**Части задания:**
[A] В каком спектакле, согласно тексту об актёре Лебедеве, он пел и приплясывал в облике маски?
[B] Напишите продолжение текста об актёре Лебедеве, начиная сразу после его последнего предложения.

**Предоставленный текст:**
━━━━
Выбрать главу

О жажде совершенства, об учительстве, присущем классической русской литературе.

Но поразительно-то в нем другое. Ведь только что в спектакле "История лошади" по толстовскому "Холстомеру", перед этой проповедью сурового реалиста, срывающего всяческие маски, он, актер Лебедев, так же свободно и естественно существовал в облике специфической маски – пел и приплясывал: "Конь стогривый, конь стоглавый бродит по полю с рассвета!"

Как же это в нем уживается?

Вот в чем секрет, вот в чем загадка, вот в чем обаяние! Как ошибся один из критиков, написав, что несущий мысль Толстого Лебедев должен для этого преодолеть ритмическое и музыкальное начало!

Не преодолеть – использовать! И нет для него более радостного в творчестве, чем соединение на первый взгляд несоединимого.

Барельеф Льва Толстого и шаржи из гальки. Античная маска и русский крестьянин! Комедия и трагедия. Трагикомедия. Полярное лежит рядом. В нем это так было наглядно, что, право же, можно по нему изучать азы и таны актерского искусства. Нечто вроде доказательства теоремы у древних математиков: "Смотри!"

Смотри! Два одинаковых "физических действия" из двух его ролей.
━━━━
**Исходные данные:**
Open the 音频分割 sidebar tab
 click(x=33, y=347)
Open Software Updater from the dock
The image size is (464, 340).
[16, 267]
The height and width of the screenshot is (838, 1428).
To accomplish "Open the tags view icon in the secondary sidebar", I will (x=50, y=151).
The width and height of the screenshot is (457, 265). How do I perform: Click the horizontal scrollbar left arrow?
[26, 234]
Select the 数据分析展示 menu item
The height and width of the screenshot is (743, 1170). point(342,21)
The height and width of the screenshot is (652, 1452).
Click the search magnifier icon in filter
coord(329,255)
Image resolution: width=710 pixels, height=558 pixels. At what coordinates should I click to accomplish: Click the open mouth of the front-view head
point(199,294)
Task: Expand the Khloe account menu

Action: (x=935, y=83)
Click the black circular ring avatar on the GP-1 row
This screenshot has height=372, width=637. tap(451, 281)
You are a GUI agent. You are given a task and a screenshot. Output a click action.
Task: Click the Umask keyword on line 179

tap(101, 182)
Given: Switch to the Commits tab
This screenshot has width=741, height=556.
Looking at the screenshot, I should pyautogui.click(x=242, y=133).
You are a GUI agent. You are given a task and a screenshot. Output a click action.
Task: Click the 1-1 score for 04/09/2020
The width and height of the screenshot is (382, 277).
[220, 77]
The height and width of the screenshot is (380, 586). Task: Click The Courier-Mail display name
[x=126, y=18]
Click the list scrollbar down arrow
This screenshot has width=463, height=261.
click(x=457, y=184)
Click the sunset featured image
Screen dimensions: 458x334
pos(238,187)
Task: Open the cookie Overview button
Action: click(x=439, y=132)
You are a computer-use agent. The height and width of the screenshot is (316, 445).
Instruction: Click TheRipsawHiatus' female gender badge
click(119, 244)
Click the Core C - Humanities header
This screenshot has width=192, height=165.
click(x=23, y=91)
━━━━
**Ожидаемые ответы:**
[A] В спектакле «История лошади» по толстовскому «Холстомеру».

[B]
Старшина малярного цеха Бессеменов во время семейного обеда узнает, что Нил и Поля решили пожениться. Ужален, раздражен до крайности, расстроен домашним разладом, борется с этим свои состоянием. Но ложка, обеденная ложка продает его. Выбивает дробь по тарелке, дрожит в руке на пути ко рту. Снова и снова пытается произвести сию нехитрую операцию – и снова неудача... Все... Он бросает ложку в сердцах.

Скандал.

И другое. Из В.Шукшина. Сценический фельетон "Энергичные люди". Маститый хапуга, хапуга-профессионал, "алкаш" цивилизованный. Ему б опохмелиться утром, а тут скандал с супругой. И рука не может поднести бутыль к стакану, выбивает дробь.

Тот же прием, то же "физическое действие". Разумеется, придумано и продумано, техника лебедевская отменного класса. Но... в одно случае это тревожная дробь трагедии, в другом – шаржа. Хотите, можно измерить амплитуду ударов! Актер не повторяется. Можно написать исследование о том, как дрожат руки у разных его героев. Вот, например, "Общественное мнение". Тут уже не шарж, а водевиль, не фельетон, а нечто другое, – и у конъюнктурщика и труса, которого он изображает, руки дрожат уже как-то по-третьему. Иной стиль.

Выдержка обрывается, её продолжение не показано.